** Excerpted data **
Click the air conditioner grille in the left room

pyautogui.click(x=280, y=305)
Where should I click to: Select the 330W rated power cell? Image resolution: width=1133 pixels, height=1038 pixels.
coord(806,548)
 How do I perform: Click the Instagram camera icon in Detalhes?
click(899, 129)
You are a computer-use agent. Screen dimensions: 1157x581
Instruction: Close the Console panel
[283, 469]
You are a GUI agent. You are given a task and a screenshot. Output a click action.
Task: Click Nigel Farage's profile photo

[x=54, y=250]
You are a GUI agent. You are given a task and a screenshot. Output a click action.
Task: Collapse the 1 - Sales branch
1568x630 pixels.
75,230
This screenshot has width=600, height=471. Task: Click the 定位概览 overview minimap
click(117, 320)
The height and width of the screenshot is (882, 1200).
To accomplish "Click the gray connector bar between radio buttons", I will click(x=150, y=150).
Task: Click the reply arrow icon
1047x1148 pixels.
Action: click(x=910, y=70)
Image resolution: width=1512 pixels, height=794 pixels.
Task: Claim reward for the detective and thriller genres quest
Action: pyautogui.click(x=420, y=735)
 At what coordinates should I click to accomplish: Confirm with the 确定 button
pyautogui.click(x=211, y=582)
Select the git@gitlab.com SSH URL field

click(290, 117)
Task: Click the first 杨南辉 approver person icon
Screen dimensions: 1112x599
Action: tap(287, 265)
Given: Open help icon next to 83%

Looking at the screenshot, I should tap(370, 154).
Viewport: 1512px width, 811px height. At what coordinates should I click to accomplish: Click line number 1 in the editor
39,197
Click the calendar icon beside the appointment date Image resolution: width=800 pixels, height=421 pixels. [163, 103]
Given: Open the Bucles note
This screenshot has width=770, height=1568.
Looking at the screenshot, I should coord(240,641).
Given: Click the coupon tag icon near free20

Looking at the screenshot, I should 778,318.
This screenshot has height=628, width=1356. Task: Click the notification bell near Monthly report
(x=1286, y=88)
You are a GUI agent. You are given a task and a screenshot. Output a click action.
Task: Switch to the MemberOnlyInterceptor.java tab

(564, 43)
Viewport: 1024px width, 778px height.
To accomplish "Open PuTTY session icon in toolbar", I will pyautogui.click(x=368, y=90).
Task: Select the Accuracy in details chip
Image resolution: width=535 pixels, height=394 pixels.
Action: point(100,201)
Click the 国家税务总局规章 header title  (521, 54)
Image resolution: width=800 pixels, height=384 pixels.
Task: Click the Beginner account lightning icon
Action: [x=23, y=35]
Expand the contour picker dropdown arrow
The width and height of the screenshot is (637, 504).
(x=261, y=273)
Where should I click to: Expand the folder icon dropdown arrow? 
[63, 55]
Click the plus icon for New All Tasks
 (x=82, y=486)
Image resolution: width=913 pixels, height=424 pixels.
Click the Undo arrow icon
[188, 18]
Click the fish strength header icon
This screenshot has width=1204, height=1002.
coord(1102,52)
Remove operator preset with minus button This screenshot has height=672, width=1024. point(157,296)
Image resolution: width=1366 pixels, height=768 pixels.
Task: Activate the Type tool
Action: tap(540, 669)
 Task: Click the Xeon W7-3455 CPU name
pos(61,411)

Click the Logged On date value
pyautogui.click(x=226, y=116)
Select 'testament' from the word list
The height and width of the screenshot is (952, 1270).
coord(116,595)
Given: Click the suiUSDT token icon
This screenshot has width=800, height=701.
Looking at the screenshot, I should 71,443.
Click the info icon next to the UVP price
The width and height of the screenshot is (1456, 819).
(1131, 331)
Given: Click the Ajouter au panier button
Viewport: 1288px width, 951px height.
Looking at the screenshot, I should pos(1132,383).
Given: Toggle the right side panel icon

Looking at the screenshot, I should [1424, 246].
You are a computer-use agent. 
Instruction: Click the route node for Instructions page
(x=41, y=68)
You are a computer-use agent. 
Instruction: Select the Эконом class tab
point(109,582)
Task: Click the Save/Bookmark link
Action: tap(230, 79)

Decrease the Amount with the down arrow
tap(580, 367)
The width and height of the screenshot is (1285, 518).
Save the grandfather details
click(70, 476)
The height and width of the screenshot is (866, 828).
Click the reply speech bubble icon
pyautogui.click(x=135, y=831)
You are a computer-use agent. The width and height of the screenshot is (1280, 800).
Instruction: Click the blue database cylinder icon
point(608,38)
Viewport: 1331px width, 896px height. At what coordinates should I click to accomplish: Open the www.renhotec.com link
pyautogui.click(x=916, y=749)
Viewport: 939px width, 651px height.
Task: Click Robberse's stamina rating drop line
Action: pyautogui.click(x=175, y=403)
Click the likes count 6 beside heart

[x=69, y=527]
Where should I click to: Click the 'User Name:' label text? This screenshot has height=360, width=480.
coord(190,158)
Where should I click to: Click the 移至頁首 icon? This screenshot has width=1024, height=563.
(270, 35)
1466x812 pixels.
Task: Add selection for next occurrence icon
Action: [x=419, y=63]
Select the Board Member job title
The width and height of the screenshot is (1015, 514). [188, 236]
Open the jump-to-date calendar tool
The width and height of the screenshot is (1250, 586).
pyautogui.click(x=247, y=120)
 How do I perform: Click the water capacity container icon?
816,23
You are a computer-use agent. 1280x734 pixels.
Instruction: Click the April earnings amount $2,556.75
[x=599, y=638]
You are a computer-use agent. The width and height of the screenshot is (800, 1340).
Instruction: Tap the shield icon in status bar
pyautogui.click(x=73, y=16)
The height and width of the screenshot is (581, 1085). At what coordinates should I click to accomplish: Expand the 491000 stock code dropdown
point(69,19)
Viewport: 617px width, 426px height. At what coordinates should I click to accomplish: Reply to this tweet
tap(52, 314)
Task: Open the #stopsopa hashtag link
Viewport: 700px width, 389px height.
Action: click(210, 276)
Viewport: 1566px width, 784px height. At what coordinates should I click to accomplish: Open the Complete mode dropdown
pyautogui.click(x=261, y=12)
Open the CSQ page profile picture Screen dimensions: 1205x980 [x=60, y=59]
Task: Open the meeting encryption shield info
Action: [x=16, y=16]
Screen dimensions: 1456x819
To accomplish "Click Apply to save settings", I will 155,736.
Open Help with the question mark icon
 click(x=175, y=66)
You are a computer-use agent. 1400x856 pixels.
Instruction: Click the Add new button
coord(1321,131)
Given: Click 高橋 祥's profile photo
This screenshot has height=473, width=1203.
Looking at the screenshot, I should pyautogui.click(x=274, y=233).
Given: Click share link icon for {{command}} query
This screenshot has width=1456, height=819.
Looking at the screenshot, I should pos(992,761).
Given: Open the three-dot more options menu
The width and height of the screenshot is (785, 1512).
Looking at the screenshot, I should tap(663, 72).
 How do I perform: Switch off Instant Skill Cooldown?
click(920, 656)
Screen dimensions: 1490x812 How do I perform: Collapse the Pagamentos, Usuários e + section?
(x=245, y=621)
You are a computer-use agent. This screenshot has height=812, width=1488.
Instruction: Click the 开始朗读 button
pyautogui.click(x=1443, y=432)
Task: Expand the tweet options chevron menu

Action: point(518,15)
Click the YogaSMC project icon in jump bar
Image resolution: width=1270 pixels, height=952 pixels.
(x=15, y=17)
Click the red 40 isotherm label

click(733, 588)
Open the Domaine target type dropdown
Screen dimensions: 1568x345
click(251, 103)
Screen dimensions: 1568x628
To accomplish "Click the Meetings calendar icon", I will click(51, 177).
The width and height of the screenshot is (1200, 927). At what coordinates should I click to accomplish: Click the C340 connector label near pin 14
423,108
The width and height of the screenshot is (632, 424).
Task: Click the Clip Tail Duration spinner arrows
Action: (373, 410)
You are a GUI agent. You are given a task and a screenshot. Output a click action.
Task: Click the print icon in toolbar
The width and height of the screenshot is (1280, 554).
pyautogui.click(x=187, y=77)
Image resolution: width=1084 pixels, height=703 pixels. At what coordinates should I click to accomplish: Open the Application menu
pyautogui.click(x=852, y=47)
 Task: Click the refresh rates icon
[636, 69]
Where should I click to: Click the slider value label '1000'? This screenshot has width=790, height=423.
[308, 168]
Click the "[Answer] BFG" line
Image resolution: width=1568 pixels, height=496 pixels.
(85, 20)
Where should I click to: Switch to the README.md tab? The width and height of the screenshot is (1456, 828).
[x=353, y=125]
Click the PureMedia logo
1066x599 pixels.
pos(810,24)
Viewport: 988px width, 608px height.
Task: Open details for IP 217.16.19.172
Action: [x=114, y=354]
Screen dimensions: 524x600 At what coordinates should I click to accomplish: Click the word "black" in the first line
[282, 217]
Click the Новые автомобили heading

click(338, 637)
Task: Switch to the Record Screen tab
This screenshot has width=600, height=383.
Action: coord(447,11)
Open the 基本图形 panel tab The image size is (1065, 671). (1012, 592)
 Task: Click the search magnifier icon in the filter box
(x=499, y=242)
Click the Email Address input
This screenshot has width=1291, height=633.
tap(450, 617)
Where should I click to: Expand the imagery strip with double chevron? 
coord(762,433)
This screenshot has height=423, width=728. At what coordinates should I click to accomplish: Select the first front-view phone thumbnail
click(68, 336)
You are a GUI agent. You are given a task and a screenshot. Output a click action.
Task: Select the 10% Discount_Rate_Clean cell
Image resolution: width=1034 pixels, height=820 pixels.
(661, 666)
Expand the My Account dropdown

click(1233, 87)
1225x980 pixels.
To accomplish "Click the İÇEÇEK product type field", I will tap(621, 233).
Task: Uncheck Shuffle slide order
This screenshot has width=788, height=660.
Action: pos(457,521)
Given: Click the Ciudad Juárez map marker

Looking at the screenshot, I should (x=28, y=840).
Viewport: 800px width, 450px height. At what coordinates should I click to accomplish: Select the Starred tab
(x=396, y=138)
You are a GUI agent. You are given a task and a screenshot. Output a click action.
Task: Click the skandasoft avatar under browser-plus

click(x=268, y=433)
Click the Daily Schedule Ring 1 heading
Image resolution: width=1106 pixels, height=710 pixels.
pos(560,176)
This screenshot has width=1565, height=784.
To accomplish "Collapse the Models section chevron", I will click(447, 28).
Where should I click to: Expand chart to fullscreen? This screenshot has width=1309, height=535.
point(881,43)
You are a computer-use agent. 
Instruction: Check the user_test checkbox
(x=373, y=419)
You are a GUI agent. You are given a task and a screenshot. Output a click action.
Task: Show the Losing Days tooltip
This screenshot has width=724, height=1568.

** What to do **
Rewrite the records starting at the line that contains "The height and width of the screenshot is (866, 828)." and ending at the line that contains "Action: pyautogui.click(x=175, y=403)", with "icon" changed to "symbol" and everything else left as it is.

** Complete output **
The height and width of the screenshot is (866, 828).
Click the reply speech bubble symbol
pyautogui.click(x=135, y=831)
You are a computer-use agent. The width and height of the screenshot is (1280, 800).
Instruction: Click the blue database cylinder symbol
point(608,38)
Viewport: 1331px width, 896px height. At what coordinates should I click to accomplish: Open the www.renhotec.com link
pyautogui.click(x=916, y=749)
Viewport: 939px width, 651px height.
Task: Click Robberse's stamina rating drop line
Action: pyautogui.click(x=175, y=403)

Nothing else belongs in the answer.